Time does move, but not in the physical sense... for instance, time moves in the regard that there is always a tomorrow...

It is true that there is always a tomorrow, but that exists irrespective of the movement of time - if time were to move, then tomorrow may or may not be there, depending on whether it had moved from there.

It is like saying there is always a spot in space that is 100 metres away from the spot you are standing in.  That is true without anything moving - there will be a spot, totally stationary, that exists 100 metres away from the spot you are standing in at that moment in time.  So too, we can say there will always be a time that is 24 hours away from the present, and that is true without any movement in time whatsoever.

It is ofcourse true, that you can yourself walk through space, and as you walk through space, so the spot in space that was 100 metres away from you becomes closer (or further away - depending on the direction you walk), and a different spot in space is now what is 100 metres away from you.  In that context, you have moved through space, but space has stood still (if you walk from London to Manchester, if London and Manchester remain in the same place, then all that has happened is that you have moved from one place to the other, but the places are as they always were and always will be).

Similarly, you can move through time, so you may stand at a point that is New Years Eve 2007, and you may move through time so that you are later at New Years Eve 2008; but that is not to say that New Years Eve 2007 is at any different time than it always was, it is only that you have yourself changed position in time.  In fact, even that is somewhat of a simplification, because it is not really true that it is the same you that exists on New Years Eve 2007 and New Years Eve 2008, because in that time, you have aged, and have accumulated new memories, and in all sorts of other ways, it is in fact a different you that exists in New Years Eve 2008 than exists in New Years Eve 2007.  Nor can it be said that because a version of you exists on New Years Eve 2008 that you have ceased to exist on New Years Eve 2007 (if someone were able to travel back in time from 2008 to 2007, they would still see the you that existed in 2007, so you have not disappeared from 2007, but when 2008 came along a different you occupied 2008 than was the you that occupied 2007).

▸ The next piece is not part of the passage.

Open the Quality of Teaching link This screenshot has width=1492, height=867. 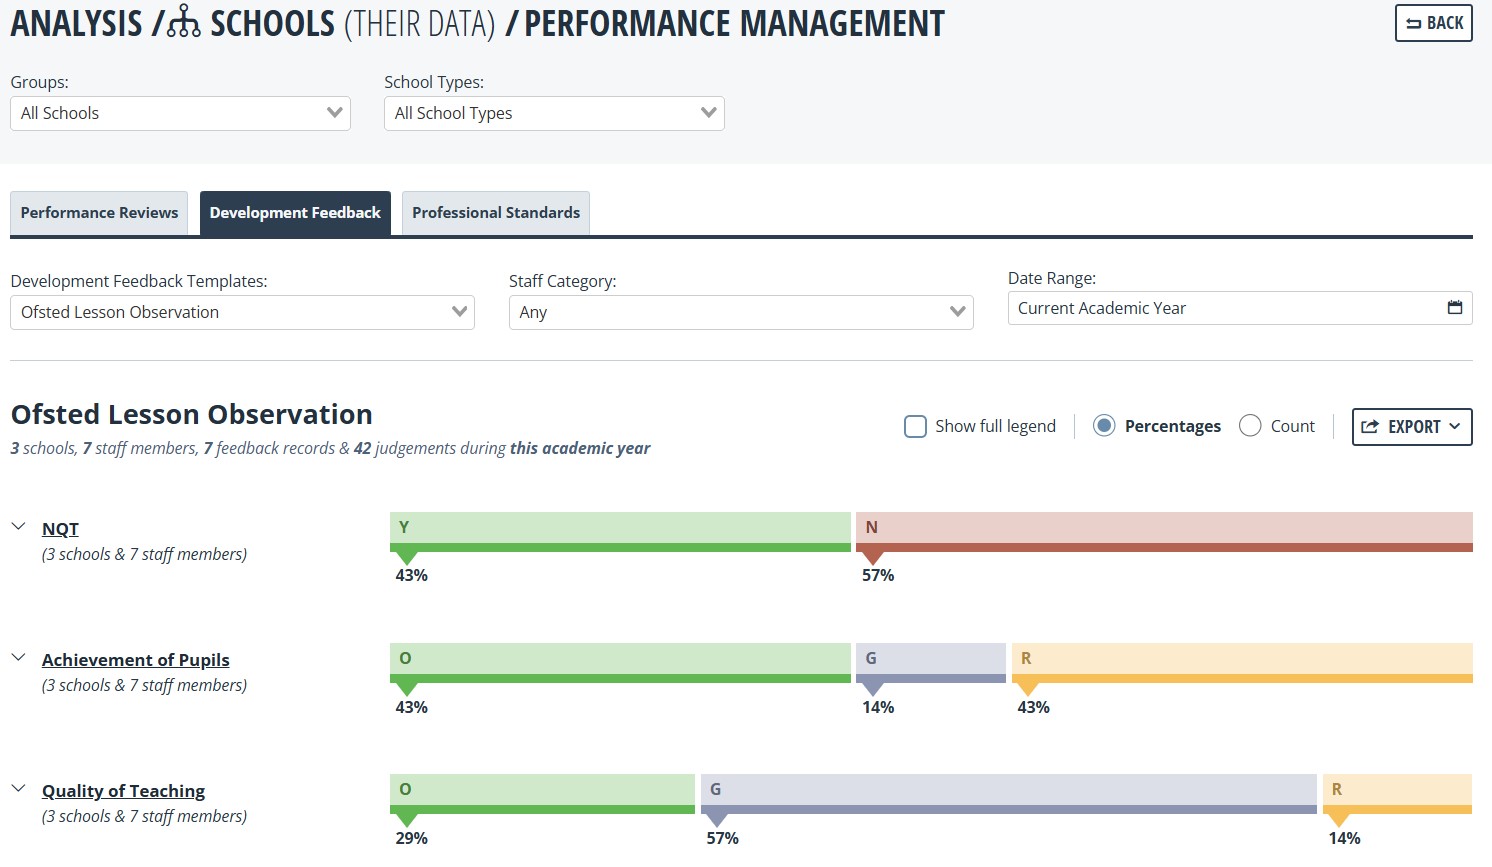pos(123,791)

Okay... I agree with that... so perhaps I should rephrase my statement... the flow of events moves on, time as an entity may not physically move, but it does move in the sense that as the flow of events go on, time records those events, and our perception of time keeps moving forward.

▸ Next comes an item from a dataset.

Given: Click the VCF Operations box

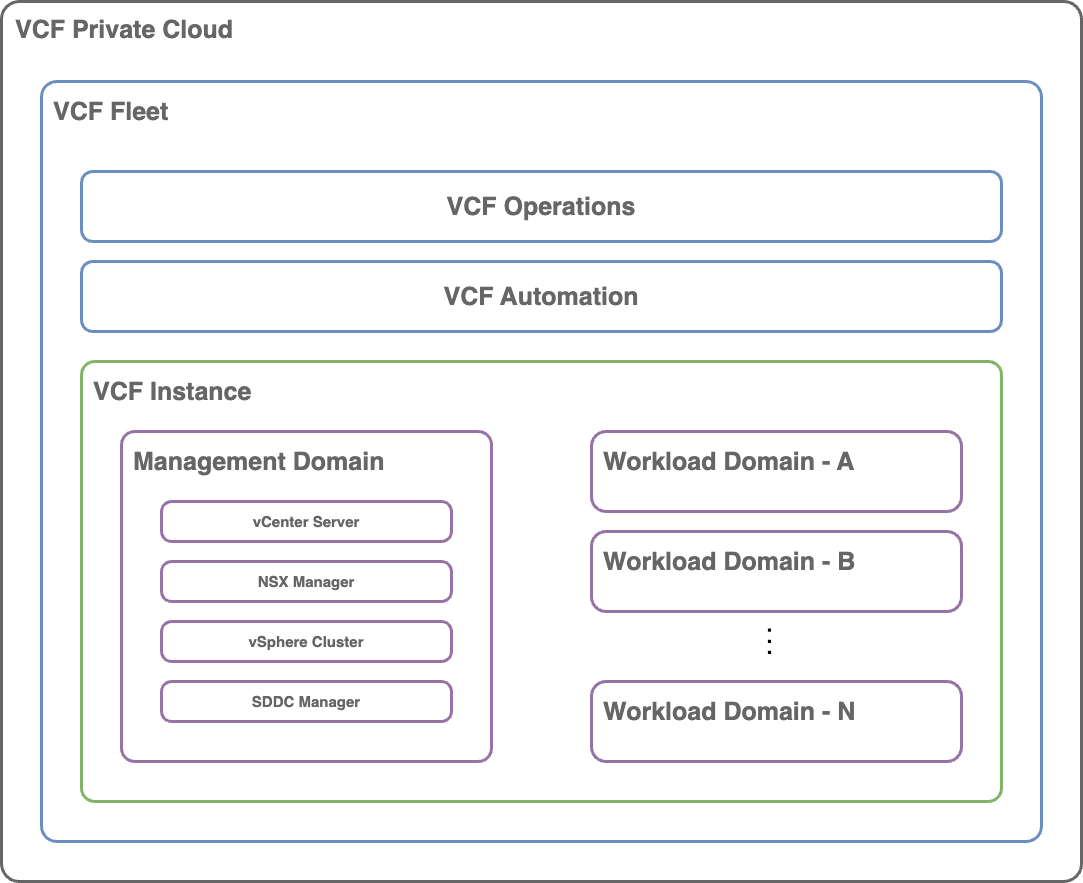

Think of it this way... you cannot stop time... if you do, all you would really be doing, is stopping the flow of events... BUT... while that is happening, time would still be going on... it would merely be an interval of time where nothing happens, but it would be an interval of time nonetheless.

In your last paragraph, you basically got it right... nothing can ever be undone, in a temporal sense... even if you destroy a building, in a sense, that building is eternal, for it still will forever exist in the past... time's memory of it will always be... even if you go back and alter history, the fact remains that at one point, in the universe, that building was there, and existed... NOTHING can undo that.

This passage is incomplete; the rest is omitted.